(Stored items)
□ □ □ □ □
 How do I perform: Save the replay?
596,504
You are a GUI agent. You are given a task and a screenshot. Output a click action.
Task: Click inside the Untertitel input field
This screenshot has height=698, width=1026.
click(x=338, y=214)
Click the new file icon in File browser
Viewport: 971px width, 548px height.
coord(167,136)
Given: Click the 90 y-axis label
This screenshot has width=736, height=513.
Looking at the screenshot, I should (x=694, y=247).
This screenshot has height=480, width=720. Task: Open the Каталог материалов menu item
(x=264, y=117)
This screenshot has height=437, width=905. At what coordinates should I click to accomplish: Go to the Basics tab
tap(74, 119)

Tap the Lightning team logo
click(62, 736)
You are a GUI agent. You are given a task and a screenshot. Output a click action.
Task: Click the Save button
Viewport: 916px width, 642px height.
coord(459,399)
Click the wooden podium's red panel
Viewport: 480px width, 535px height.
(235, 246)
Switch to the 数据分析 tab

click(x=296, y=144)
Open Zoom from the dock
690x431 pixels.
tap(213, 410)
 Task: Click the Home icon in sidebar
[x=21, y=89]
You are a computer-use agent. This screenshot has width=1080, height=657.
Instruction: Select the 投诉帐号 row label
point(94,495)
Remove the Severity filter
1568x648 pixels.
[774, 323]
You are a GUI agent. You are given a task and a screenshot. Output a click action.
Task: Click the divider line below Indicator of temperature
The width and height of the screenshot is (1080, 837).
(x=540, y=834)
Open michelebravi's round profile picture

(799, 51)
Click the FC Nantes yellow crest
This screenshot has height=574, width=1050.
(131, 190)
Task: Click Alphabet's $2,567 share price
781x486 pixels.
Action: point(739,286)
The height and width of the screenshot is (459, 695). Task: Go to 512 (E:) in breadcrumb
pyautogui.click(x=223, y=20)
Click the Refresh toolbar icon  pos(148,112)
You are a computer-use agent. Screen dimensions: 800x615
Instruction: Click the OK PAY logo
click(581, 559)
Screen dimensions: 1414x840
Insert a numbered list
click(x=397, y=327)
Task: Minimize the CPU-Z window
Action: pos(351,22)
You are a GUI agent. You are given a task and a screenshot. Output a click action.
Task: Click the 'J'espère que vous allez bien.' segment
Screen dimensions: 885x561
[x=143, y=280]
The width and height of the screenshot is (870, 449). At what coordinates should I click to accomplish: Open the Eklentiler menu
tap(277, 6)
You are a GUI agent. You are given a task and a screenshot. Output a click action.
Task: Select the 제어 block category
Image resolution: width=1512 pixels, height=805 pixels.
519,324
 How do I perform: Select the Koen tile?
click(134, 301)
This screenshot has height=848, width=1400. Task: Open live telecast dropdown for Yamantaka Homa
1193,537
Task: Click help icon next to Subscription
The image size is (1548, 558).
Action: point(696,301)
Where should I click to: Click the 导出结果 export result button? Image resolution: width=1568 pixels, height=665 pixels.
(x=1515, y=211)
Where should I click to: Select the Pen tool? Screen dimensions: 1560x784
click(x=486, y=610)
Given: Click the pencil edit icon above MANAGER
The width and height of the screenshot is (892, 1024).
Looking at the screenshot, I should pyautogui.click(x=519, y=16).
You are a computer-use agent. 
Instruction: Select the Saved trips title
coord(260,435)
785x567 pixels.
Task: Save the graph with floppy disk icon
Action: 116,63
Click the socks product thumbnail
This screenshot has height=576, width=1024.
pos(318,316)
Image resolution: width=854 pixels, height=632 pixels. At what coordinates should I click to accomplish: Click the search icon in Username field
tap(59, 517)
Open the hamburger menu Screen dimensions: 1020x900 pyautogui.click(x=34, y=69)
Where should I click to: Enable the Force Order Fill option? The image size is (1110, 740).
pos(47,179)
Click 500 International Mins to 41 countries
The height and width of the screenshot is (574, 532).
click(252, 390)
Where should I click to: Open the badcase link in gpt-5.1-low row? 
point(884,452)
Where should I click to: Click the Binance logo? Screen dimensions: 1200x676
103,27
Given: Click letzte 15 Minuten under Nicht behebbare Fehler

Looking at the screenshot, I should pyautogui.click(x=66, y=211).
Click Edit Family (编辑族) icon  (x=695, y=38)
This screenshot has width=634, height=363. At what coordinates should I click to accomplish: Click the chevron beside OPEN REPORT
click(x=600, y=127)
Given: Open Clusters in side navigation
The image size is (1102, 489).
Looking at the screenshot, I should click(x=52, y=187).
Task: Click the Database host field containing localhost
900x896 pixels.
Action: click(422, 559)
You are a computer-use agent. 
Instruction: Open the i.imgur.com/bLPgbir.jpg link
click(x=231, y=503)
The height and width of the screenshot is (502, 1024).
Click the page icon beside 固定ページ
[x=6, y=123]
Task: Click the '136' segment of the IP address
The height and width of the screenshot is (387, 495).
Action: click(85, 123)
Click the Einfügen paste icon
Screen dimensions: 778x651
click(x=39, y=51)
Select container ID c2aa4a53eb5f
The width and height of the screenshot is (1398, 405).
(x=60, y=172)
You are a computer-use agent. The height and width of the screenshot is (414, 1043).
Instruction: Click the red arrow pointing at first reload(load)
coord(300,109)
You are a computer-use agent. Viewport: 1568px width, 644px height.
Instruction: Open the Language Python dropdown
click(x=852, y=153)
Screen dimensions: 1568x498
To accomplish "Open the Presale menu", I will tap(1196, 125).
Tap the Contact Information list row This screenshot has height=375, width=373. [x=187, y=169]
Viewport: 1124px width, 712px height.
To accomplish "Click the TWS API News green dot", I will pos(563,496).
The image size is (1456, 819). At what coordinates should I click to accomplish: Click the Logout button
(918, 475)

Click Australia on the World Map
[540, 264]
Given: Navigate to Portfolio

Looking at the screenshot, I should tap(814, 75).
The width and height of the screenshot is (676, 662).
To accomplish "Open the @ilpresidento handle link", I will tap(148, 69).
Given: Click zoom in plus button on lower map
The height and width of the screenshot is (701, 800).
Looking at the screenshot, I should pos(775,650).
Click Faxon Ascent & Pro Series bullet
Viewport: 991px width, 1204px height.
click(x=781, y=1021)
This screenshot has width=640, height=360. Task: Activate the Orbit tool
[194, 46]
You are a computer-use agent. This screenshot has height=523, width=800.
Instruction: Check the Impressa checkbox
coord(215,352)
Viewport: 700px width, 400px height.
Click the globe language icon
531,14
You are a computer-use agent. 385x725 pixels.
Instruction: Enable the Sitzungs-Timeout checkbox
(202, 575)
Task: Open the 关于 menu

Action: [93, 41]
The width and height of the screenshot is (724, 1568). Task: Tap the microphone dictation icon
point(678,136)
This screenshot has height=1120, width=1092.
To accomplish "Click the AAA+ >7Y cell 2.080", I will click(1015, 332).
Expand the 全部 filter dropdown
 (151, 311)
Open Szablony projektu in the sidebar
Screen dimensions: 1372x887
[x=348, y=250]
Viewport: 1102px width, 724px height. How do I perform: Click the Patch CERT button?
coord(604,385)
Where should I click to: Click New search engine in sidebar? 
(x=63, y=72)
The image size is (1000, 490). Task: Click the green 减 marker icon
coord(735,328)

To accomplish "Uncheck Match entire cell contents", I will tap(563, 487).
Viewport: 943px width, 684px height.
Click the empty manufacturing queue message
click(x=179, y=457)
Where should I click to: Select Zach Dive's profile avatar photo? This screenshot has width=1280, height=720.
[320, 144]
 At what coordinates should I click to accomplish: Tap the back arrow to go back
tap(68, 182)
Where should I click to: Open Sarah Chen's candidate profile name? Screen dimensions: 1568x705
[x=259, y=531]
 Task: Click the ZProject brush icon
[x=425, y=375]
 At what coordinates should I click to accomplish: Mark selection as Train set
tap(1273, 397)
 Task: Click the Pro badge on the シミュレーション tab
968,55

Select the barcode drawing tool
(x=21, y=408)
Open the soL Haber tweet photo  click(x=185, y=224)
□ □ □ □ □
Find the lines in the data that include "cell", then copy each of them.

To accomplish "Click the AAA+ >7Y cell 2.080", I will click(1015, 332).
To accomplish "Uncheck Match entire cell contents", I will tap(563, 487).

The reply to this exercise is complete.